I felt the loving finger of God pointing at me when I read this passage:

Some finally, who are theoretically in the truth, are so satisfied to be right, so filled with their learning which has cost them so much, that their souls are, as it were, saturated with it and no longer humbly open to receive the superior light that would come from God in prayer.  Intellectual pride, even in those who are theoretically right, is a formidable obstacle to the grace of contemplation and to union with God.

I thank the Holy Spirit for the grace and consolation in knowing this fatal flaw in my soul.  How can I grow in Christian perfection with these soul-dwelling pests eating the crops planted by the Holy Spirit?  So, while I am truly disappointed with myself, I am also happy to experience this grace.  What a mercy to know that I’m still a sinner!

St. John of the Cross, pray for me.  Your words have brought me to shame:

When beginners become aware of their own fervor and diligence in their spiritual works and devotional exercises, this prosperity of theirs gives rise to secret pride — though holy things tend of their own nature to humility — because of their imperfections; and the issue is that they conceive a certain satisfaction in the contemplation of their works and of themselves.

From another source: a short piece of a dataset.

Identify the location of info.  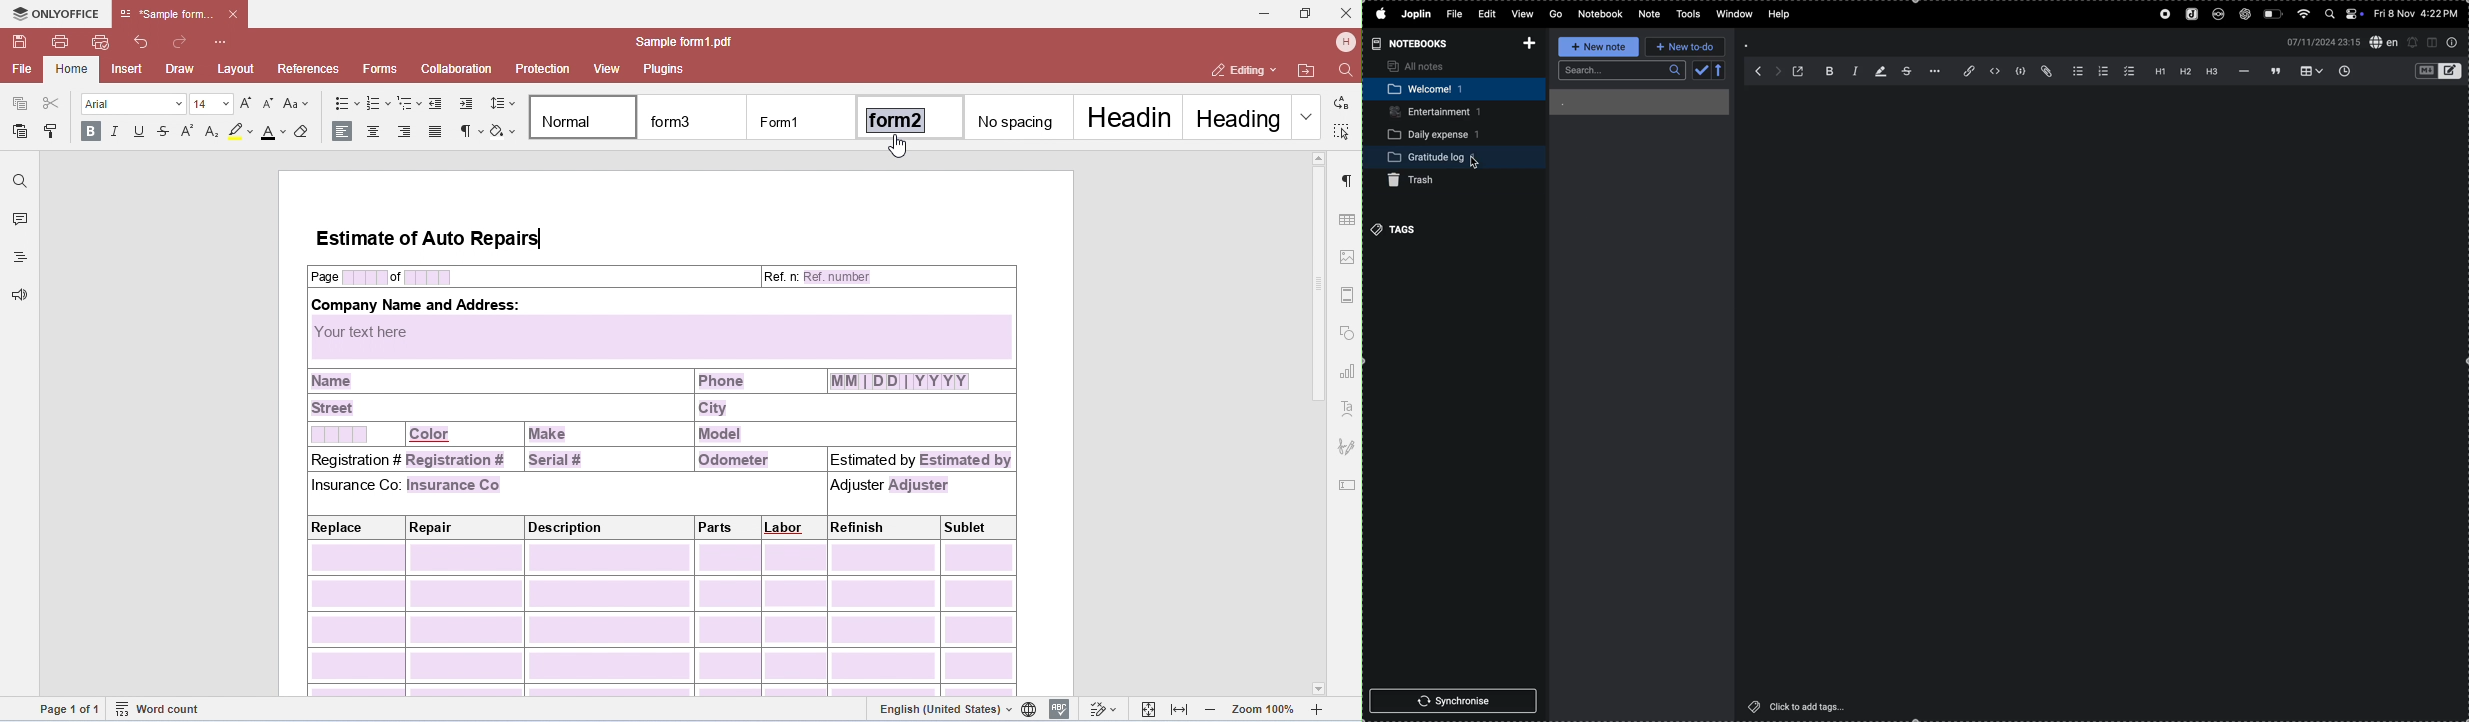
(2456, 44).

From the same source, too, proceeds that empty eagerness which they display in speaking of the spiritual life before others, and sometimes as teachers rather than learners.  They condemn others in their heart when they see that they are not devout in their way.  Sometimes also they say it in words, showing themselves herein to be like the Pharisee, who in the act of prayer boasted of his own works and despised the publican (Luke 18:11)….  They see the mote in the eye of their brother, but not the beam which is in their own.

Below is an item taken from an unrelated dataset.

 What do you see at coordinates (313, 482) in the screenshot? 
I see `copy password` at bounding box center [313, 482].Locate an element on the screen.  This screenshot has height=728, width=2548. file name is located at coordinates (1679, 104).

If you are reading this, pray for me.  Pray that I do not imitate Christ in the wrong way.  Pray that I bear with the equality of our fellow men & women, that I do no wish to impose my domination on them.  Pray that I live with them in humble submission to the divine law.

The Field of Our Soul

I came across a wonderfully analogy for the pursuit of the interior life in Dan Burke’s book, “Navigating the Interior Life.”  He also maintains a website promoting the themes in his book.  I highly recommend the book to anyone whose prayer has led them to an awareness that a spiritual director is needed.  While you’re still searching for one, this book is a godsend.

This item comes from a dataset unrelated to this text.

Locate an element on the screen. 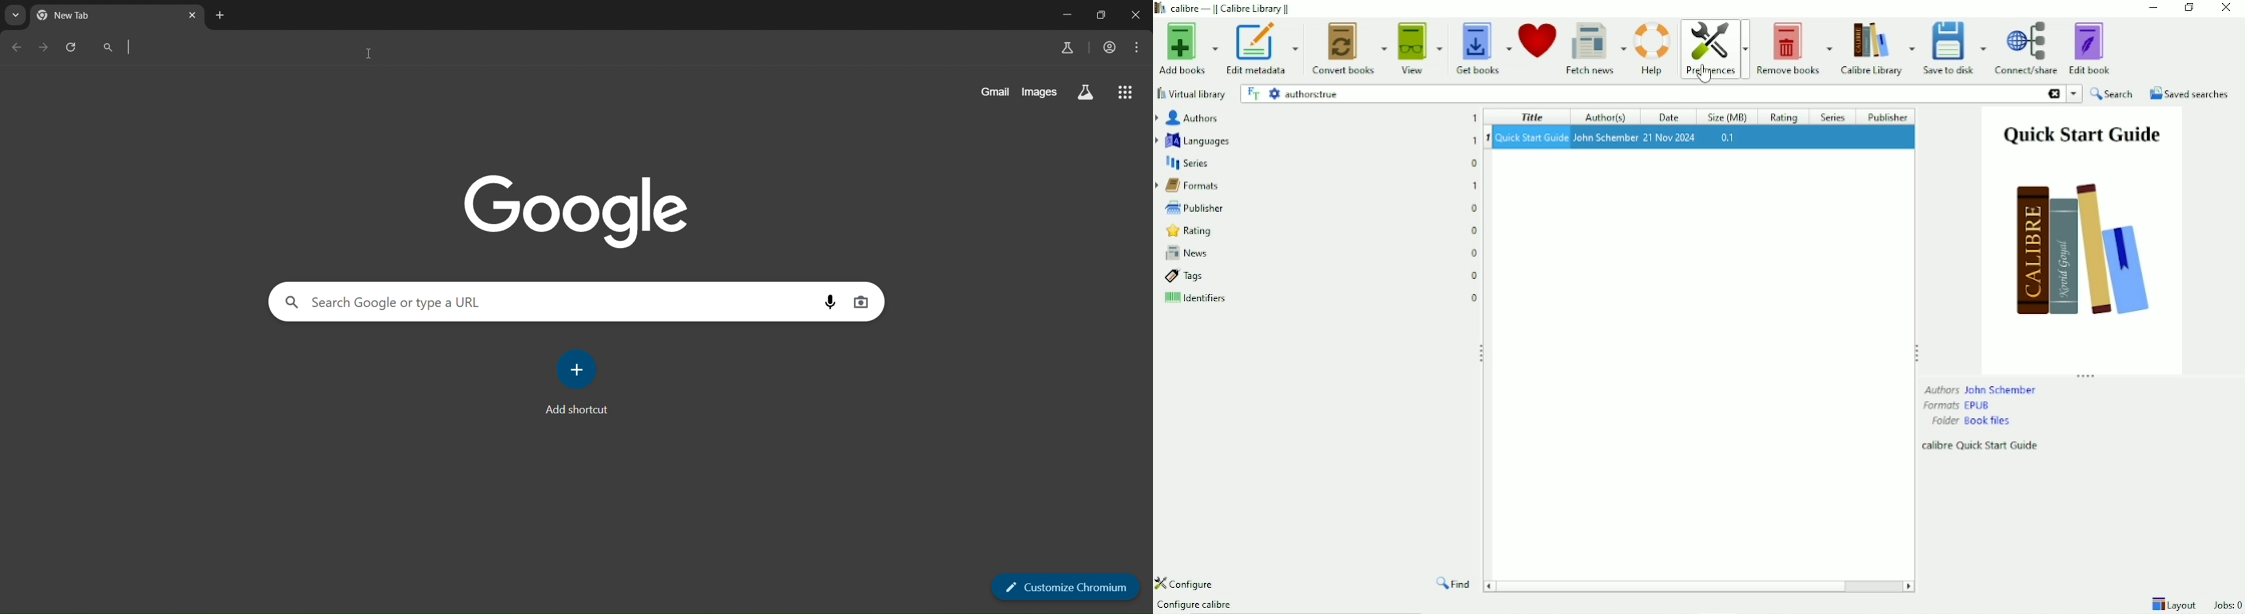 The image size is (2268, 616). Series is located at coordinates (1834, 116).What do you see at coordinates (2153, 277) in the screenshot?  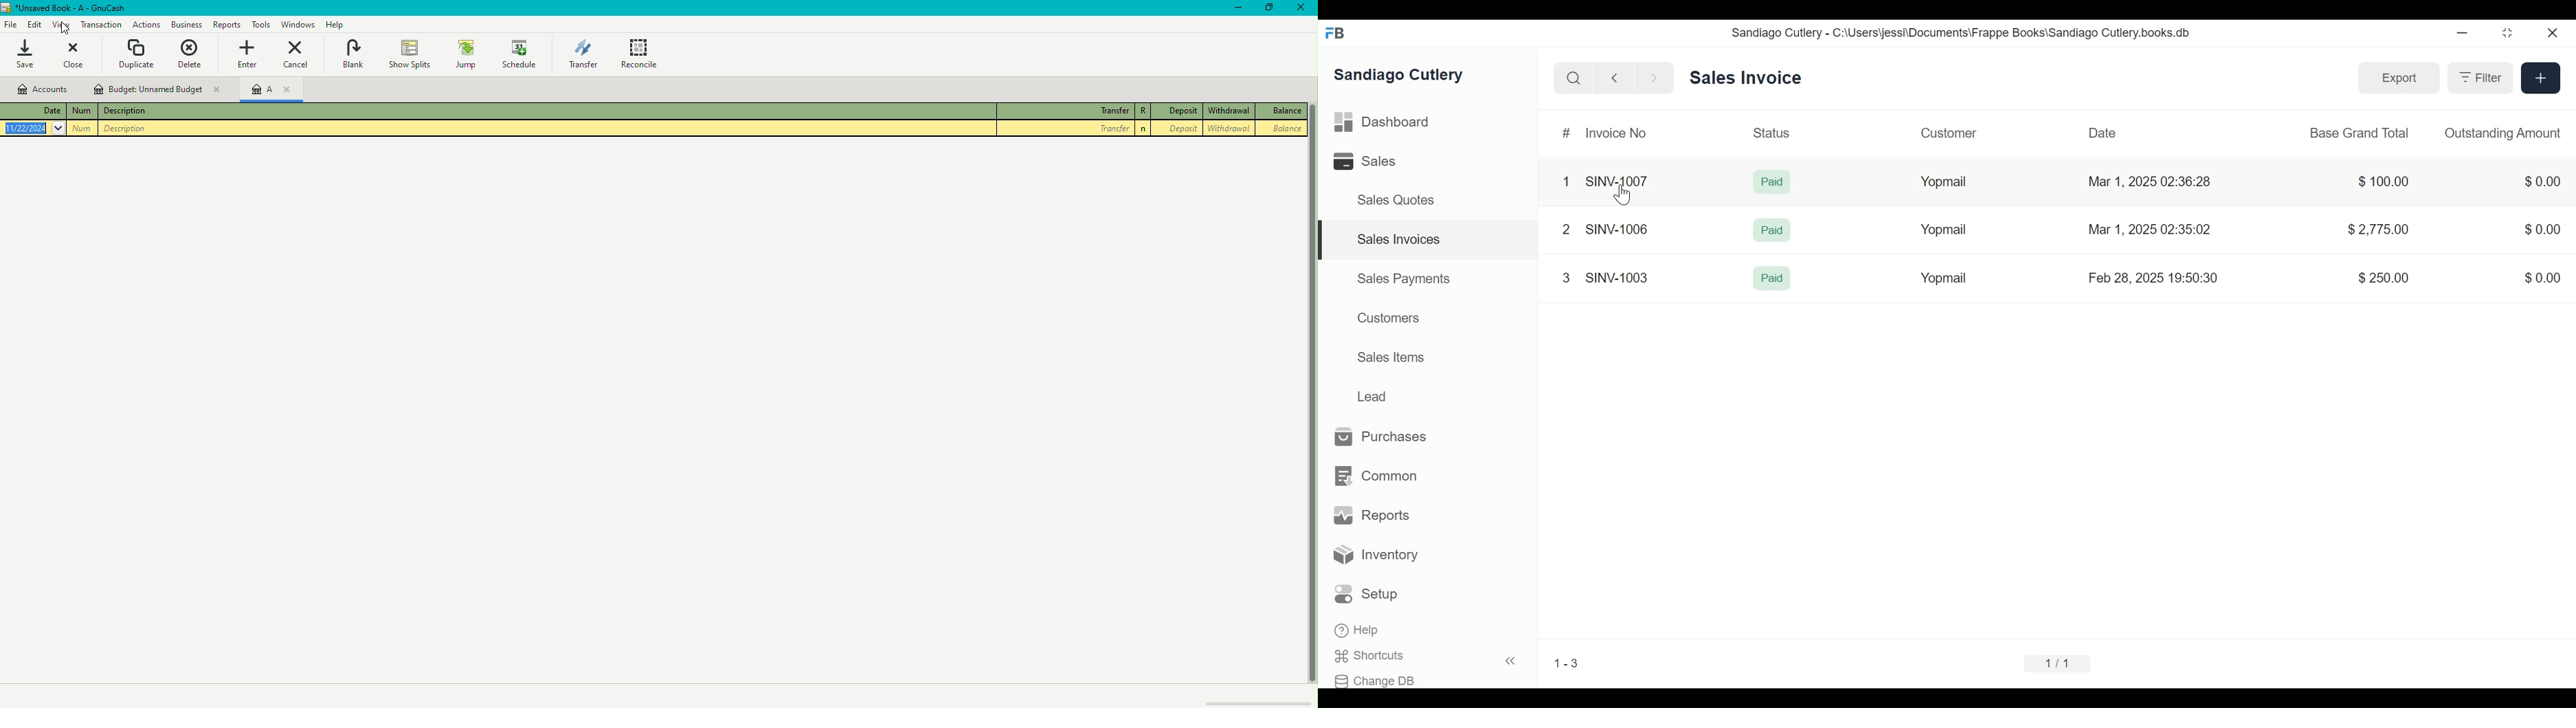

When we begin the work of a serious commitment to holiness, we will discover that the field (the soul) that we desire to plow and plant is riddled with rocks (sins) that need to be removed in order to make progress.  At this point of discovery, the faithful farmer begins to remove these big obvious rocks (usually mortal sins).  At some point the farmer becomes satisfied with this effort, pulls the plow out of the shed and sets out to prepare the soil, but then is startled at a disconcerting discovery: Though all the big rocks are gone, there are many more rocks that are smaller (venial sins) that had not been seen before.  The big rocks had properly drawn all of the attention.  Now that the big rocks are clear, a more detailed and sometimes more rigorous effort is then needed to further prepare the field.  The same is true with the progressive nature of root sin identification and clarification as we grow in spiritual maturity.